Because there are more prizes, most prizes don’t work to be particularly famous, and often award money to the same work, year after year. For example, there might be an annual prize that awards a million dollars to the most important theory in physics. Each year the prize foundation randomly samples physicists and asks them what the most important theory is, and then gives money to whoever was responsible for that theory, even if they won each year for the past two centuries.
“Whoever was responsible” means whoever is holding the impact certificates for that work of public good. There are a few well-trusted (but privately run) impact certificate markets that allow prize-foundations to identify who holds the credit for various goods. And by financially rewarding certificate-holders, Utopia encourages investors to put money towards funding young artists, scientists, and inventors, using their local expertise to speculate on who will do the most good.
Utopian impact certificates can also be permanently “frozen,” preventing resale and signaling to prize-granters that the money they would have awarded should be redistributed to the other certificate-holders (or, if all certificates are frozen, to the runner-up). A patron of the arts who isn’t in it for the money can then freeze their certificates, credibly claiming to be the person who made the work possible, rather than an intermediary who was only funding the good as a speculative investment.
Since contributions to the public good are expected to be rewarded, there’s no difference between for-profit and non-profit companies in Utopia.

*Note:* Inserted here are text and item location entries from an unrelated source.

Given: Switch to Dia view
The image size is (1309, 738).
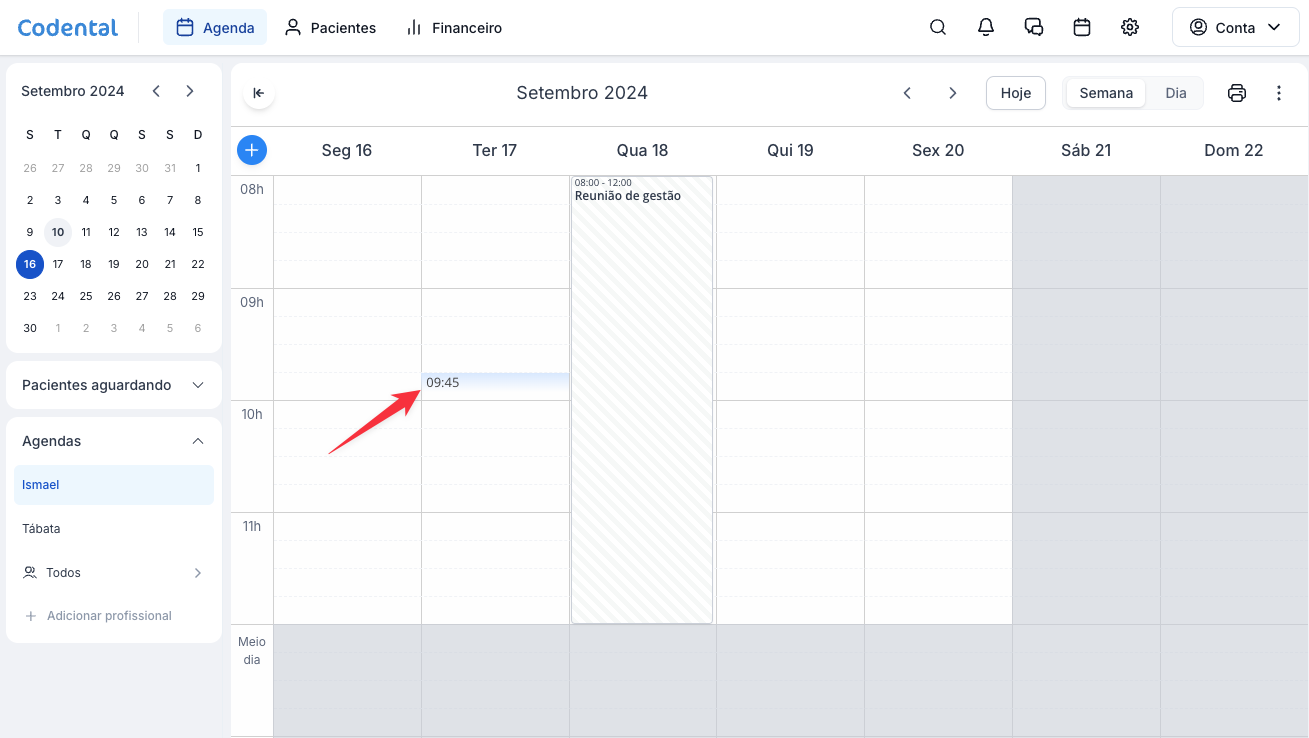Looking at the screenshot, I should [x=1176, y=93].
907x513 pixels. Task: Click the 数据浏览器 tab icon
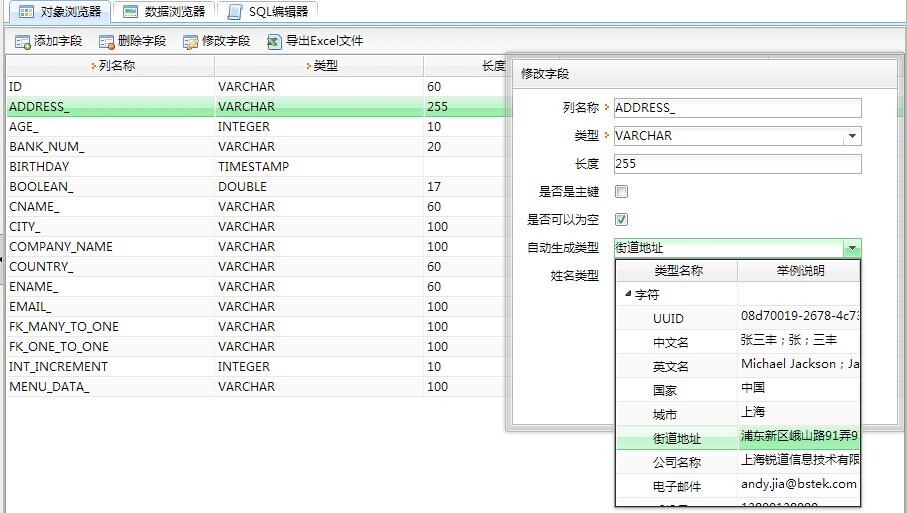click(130, 12)
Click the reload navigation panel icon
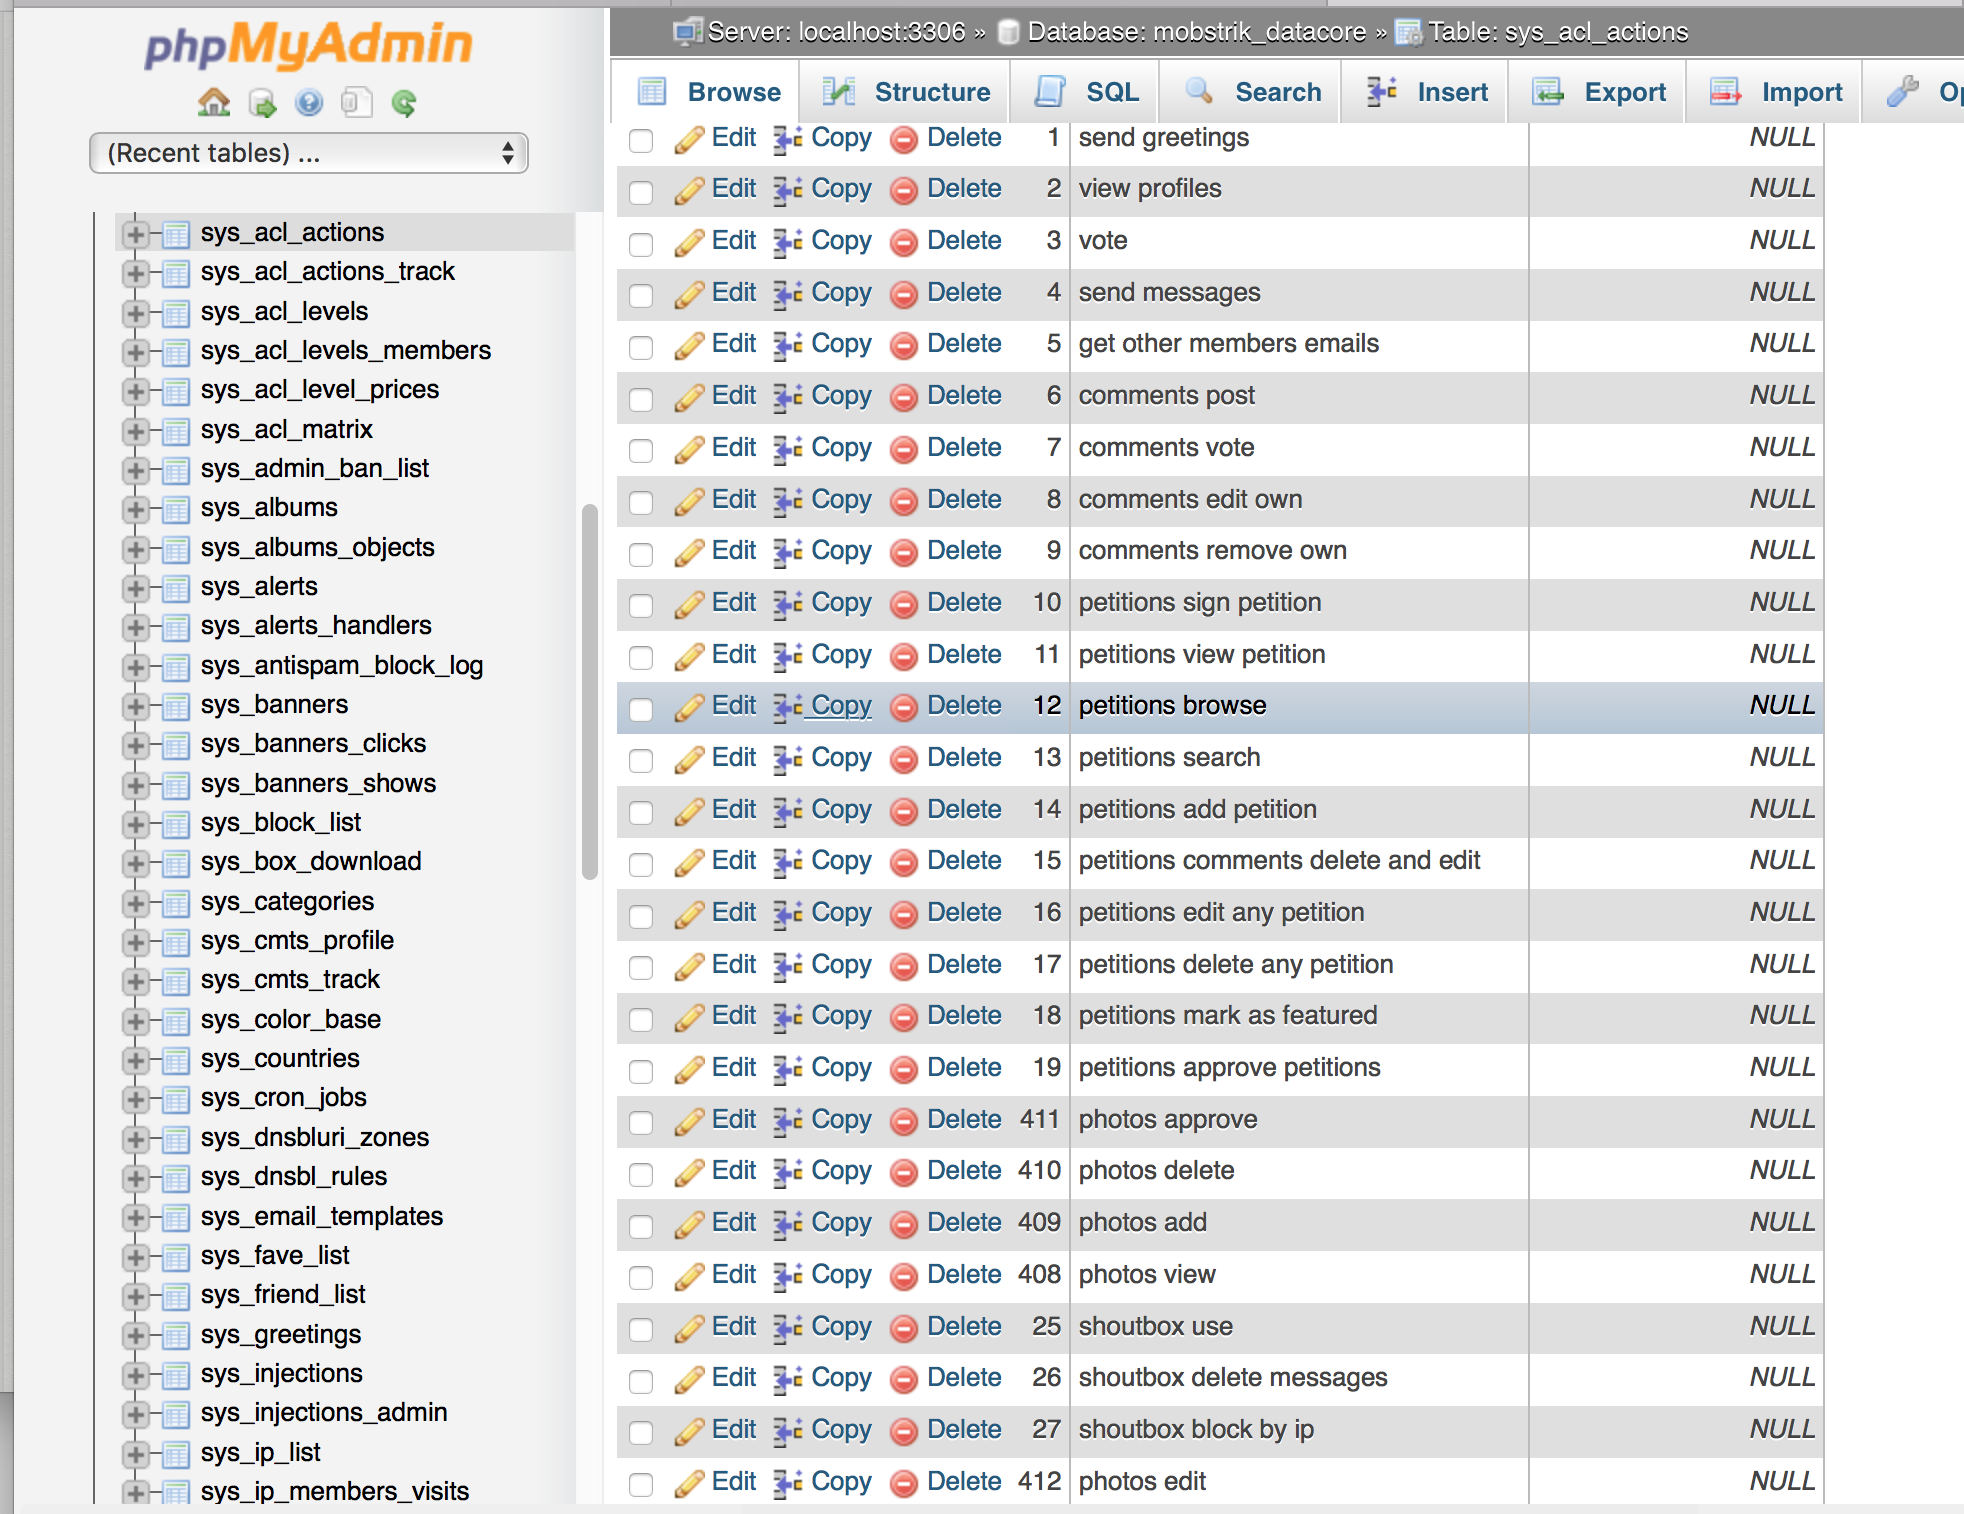The height and width of the screenshot is (1514, 1964). 404,102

Big businesses in Utopia that make profits through trade are also regularly on the lookout for opportunities to invest in public goods. Big research labs are often run by global corporations, and these labs usually spend significant quantities of money publishing and spreading their discoveries, rather than carefully guarding them as trade secrets.
Public goods prizes in Utopia exist for a wide range of things, including those that aren’t what we typically think of as public goods, such as beautiful building façades, online content, historical artifact/location/language preservation, journalism, and even memes. In general, by providing long-term, large-scale, distributed funding of public goods, Utopia encourages the best and the brightest to work on contributing to art, science, technology, and the betterment of everyone.